Take the entries that follow and return only the lines from the one with "You are a GUI" through the final line, leaving every picture behind.

Start of Information shown

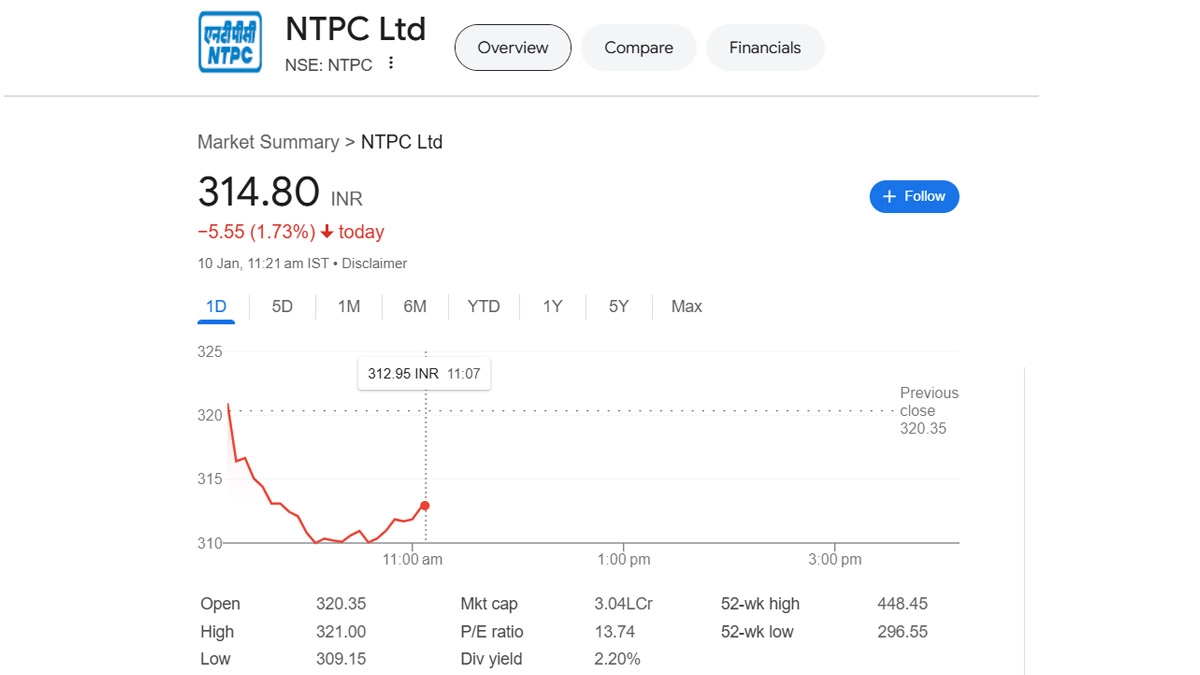
Task: Open the three-dot options menu beside NSE: NTPC
Action: point(391,64)
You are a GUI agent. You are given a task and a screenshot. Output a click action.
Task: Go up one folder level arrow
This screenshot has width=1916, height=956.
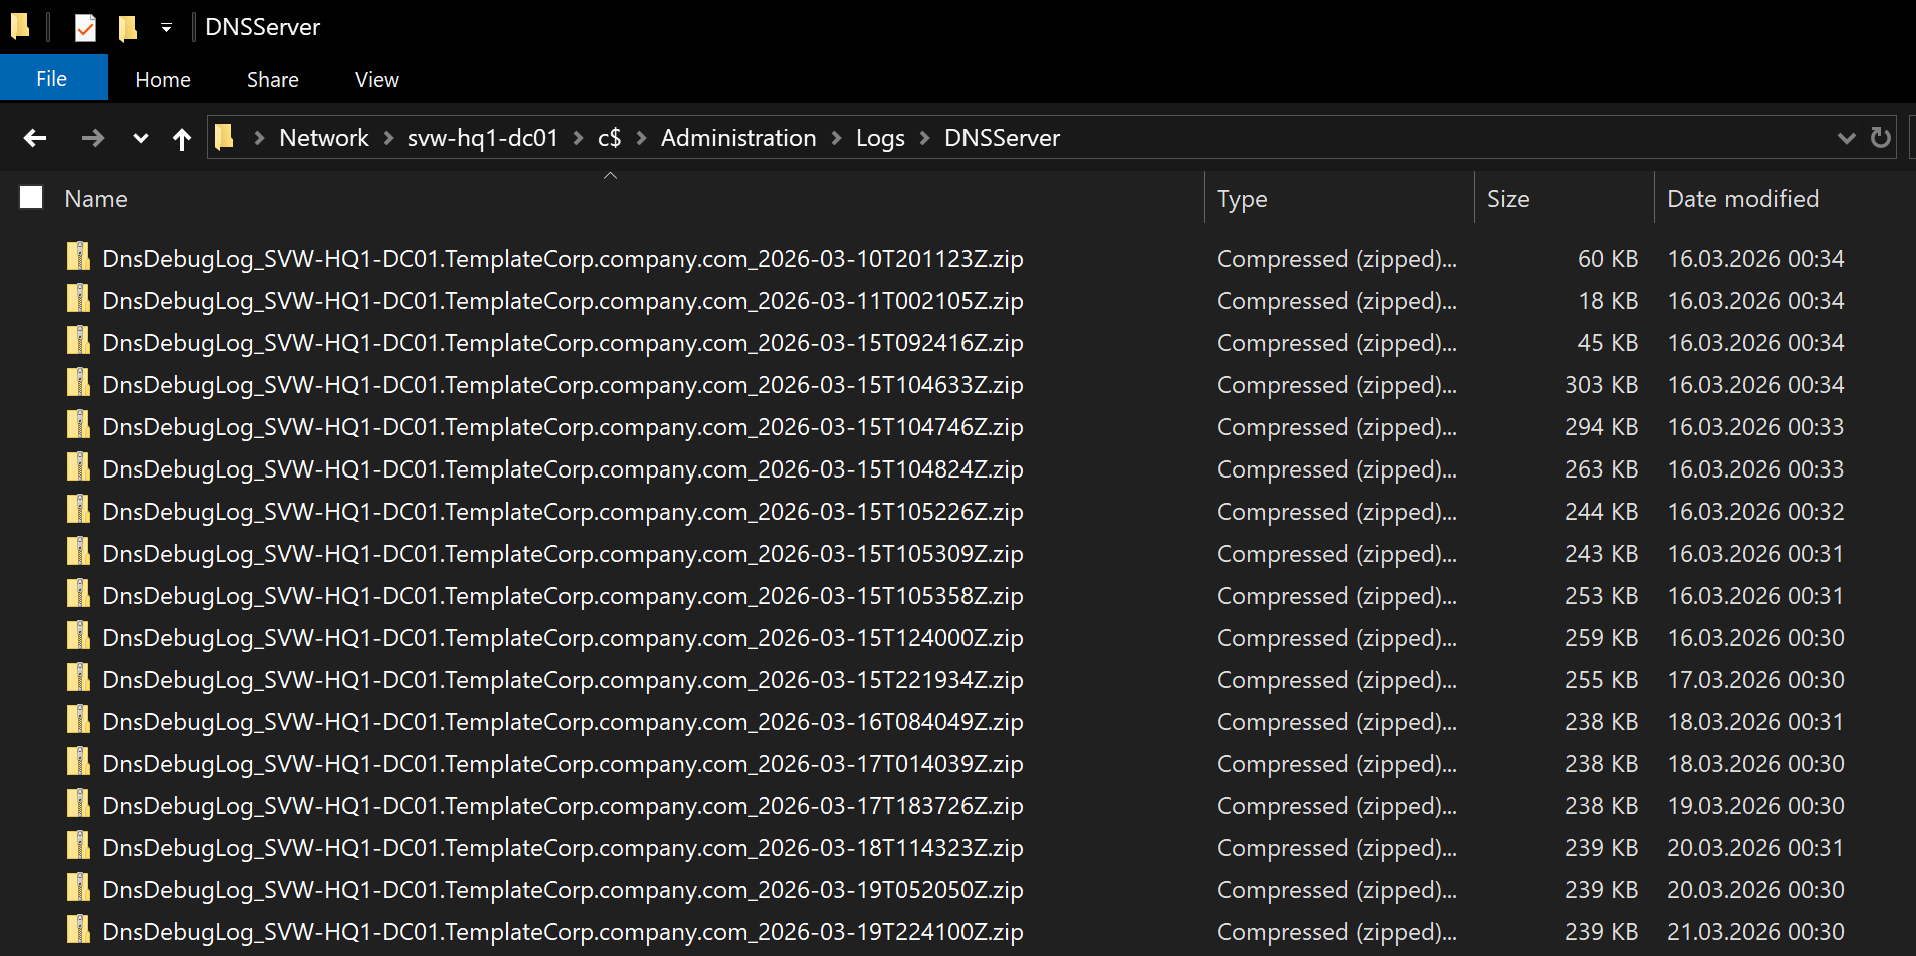click(x=181, y=139)
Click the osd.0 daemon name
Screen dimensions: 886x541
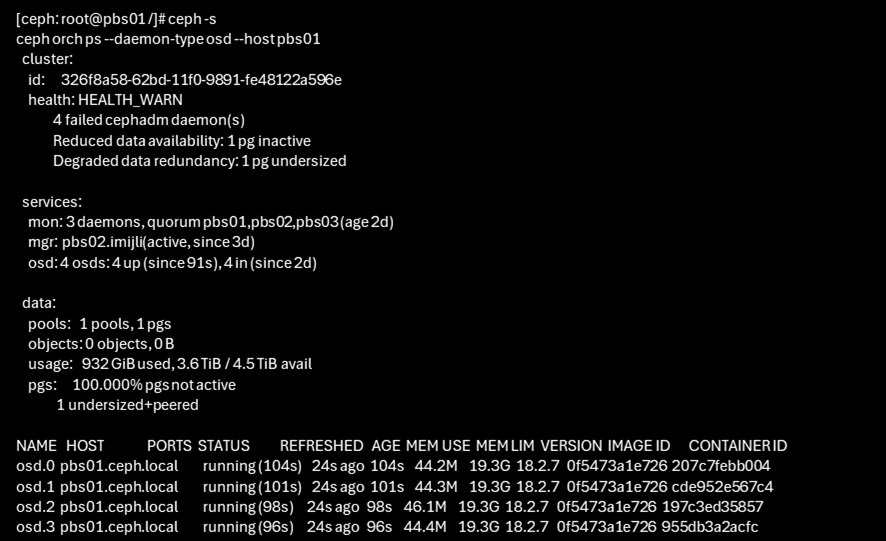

End of Information shown

Worked solution:
You are a GUI agent. You are given a task and a screenshot. Output a click action.
Task: Go up one folder level arrow
This screenshot has width=1916, height=956.
click(x=181, y=139)
Click the osd.0 daemon name
Screen dimensions: 886x541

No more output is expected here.